WHAT YOU SHOULD DO: Every entry should be reproduced word for word.

[Pixel coordinate grounding data]
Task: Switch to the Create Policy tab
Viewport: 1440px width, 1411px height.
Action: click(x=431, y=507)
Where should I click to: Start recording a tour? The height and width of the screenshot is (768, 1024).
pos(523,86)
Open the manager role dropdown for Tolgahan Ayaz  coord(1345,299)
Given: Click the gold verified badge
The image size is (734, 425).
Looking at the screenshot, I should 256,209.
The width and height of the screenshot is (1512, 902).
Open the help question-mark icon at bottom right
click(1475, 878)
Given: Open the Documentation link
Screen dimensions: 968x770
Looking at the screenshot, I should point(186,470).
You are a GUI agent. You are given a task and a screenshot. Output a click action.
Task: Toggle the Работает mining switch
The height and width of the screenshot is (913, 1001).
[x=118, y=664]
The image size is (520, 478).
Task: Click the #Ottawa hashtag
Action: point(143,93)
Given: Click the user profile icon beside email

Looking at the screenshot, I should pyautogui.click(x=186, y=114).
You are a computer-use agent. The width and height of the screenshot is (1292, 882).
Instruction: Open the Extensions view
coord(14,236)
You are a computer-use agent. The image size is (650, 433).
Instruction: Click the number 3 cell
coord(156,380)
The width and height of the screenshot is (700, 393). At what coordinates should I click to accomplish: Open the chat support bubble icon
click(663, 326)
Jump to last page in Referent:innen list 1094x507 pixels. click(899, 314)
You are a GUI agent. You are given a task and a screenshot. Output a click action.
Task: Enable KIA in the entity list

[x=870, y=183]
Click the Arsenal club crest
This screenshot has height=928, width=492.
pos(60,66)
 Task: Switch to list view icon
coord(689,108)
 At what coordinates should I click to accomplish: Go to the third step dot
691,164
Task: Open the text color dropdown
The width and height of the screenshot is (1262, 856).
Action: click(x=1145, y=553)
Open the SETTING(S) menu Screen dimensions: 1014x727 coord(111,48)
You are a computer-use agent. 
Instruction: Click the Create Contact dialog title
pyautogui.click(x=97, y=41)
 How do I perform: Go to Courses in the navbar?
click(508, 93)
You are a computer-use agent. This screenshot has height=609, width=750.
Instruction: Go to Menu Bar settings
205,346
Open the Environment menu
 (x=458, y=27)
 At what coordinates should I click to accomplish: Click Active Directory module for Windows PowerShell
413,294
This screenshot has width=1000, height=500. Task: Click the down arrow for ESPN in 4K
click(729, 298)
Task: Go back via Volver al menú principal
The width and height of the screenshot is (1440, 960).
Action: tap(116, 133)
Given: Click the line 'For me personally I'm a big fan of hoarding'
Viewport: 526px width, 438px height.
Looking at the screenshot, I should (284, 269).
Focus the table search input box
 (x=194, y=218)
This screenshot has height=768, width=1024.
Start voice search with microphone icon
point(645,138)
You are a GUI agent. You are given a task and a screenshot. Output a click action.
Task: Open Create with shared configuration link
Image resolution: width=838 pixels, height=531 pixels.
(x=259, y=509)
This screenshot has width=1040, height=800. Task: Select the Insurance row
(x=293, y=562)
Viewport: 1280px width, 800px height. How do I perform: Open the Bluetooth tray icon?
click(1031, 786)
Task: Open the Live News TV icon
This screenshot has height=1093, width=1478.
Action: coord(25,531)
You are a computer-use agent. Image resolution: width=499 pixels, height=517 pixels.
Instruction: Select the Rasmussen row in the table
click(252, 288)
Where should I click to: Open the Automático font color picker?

THE COMPLETED TASK:
Task: Switch to the Create Policy tab
Viewport: 1440px width, 1411px height.
Action: click(x=431, y=507)
Where should I click to: Start recording a tour? The height and width of the screenshot is (768, 1024).
pos(523,86)
Open the manager role dropdown for Tolgahan Ayaz  coord(1345,299)
Given: Click the gold verified badge
The image size is (734, 425).
Looking at the screenshot, I should 256,209.
The width and height of the screenshot is (1512, 902).
Open the help question-mark icon at bottom right
click(1475, 878)
Given: Open the Documentation link
Screen dimensions: 968x770
Looking at the screenshot, I should point(186,470).
You are a GUI agent. You are given a task and a screenshot. Output a click action.
Task: Toggle the Работает mining switch
The height and width of the screenshot is (913, 1001).
[x=118, y=664]
The image size is (520, 478).
Task: Click the #Ottawa hashtag
Action: point(143,93)
Given: Click the user profile icon beside email

Looking at the screenshot, I should pyautogui.click(x=186, y=114).
You are a computer-use agent. The width and height of the screenshot is (1292, 882).
Instruction: Open the Extensions view
coord(14,236)
You are a computer-use agent. The image size is (650, 433).
Instruction: Click the number 3 cell
coord(156,380)
The width and height of the screenshot is (700, 393). At what coordinates should I click to accomplish: Open the chat support bubble icon
click(663, 326)
Jump to last page in Referent:innen list 1094x507 pixels. click(899, 314)
You are a GUI agent. You are given a task and a screenshot. Output a click action.
Task: Enable KIA in the entity list

[x=870, y=183]
Click the Arsenal club crest
This screenshot has height=928, width=492.
pos(60,66)
 Task: Switch to list view icon
coord(689,108)
 At what coordinates should I click to accomplish: Go to the third step dot
691,164
Task: Open the text color dropdown
The width and height of the screenshot is (1262, 856).
Action: click(x=1145, y=553)
Open the SETTING(S) menu Screen dimensions: 1014x727 coord(111,48)
You are a computer-use agent. 
Instruction: Click the Create Contact dialog title
pyautogui.click(x=97, y=41)
 How do I perform: Go to Courses in the navbar?
click(508, 93)
You are a computer-use agent. This screenshot has height=609, width=750.
Instruction: Go to Menu Bar settings
205,346
Open the Environment menu
 (x=458, y=27)
 At what coordinates should I click to accomplish: Click Active Directory module for Windows PowerShell
413,294
This screenshot has width=1000, height=500. Task: Click the down arrow for ESPN in 4K
click(729, 298)
Task: Go back via Volver al menú principal
The width and height of the screenshot is (1440, 960).
Action: tap(116, 133)
Given: Click the line 'For me personally I'm a big fan of hoarding'
Viewport: 526px width, 438px height.
Looking at the screenshot, I should (284, 269).
Focus the table search input box
 (x=194, y=218)
This screenshot has height=768, width=1024.
Start voice search with microphone icon
point(645,138)
You are a GUI agent. You are given a task and a screenshot. Output a click action.
Task: Open Create with shared configuration link
Image resolution: width=838 pixels, height=531 pixels.
(x=259, y=509)
This screenshot has width=1040, height=800. Task: Select the Insurance row
(x=293, y=562)
Viewport: 1280px width, 800px height. How do I perform: Open the Bluetooth tray icon?
click(1031, 786)
Task: Open the Live News TV icon
This screenshot has height=1093, width=1478.
Action: coord(25,531)
You are a computer-use agent. Image resolution: width=499 pixels, height=517 pixels.
Instruction: Select the Rasmussen row in the table
click(252, 288)
Where should I click to: Open the Automático font color picker?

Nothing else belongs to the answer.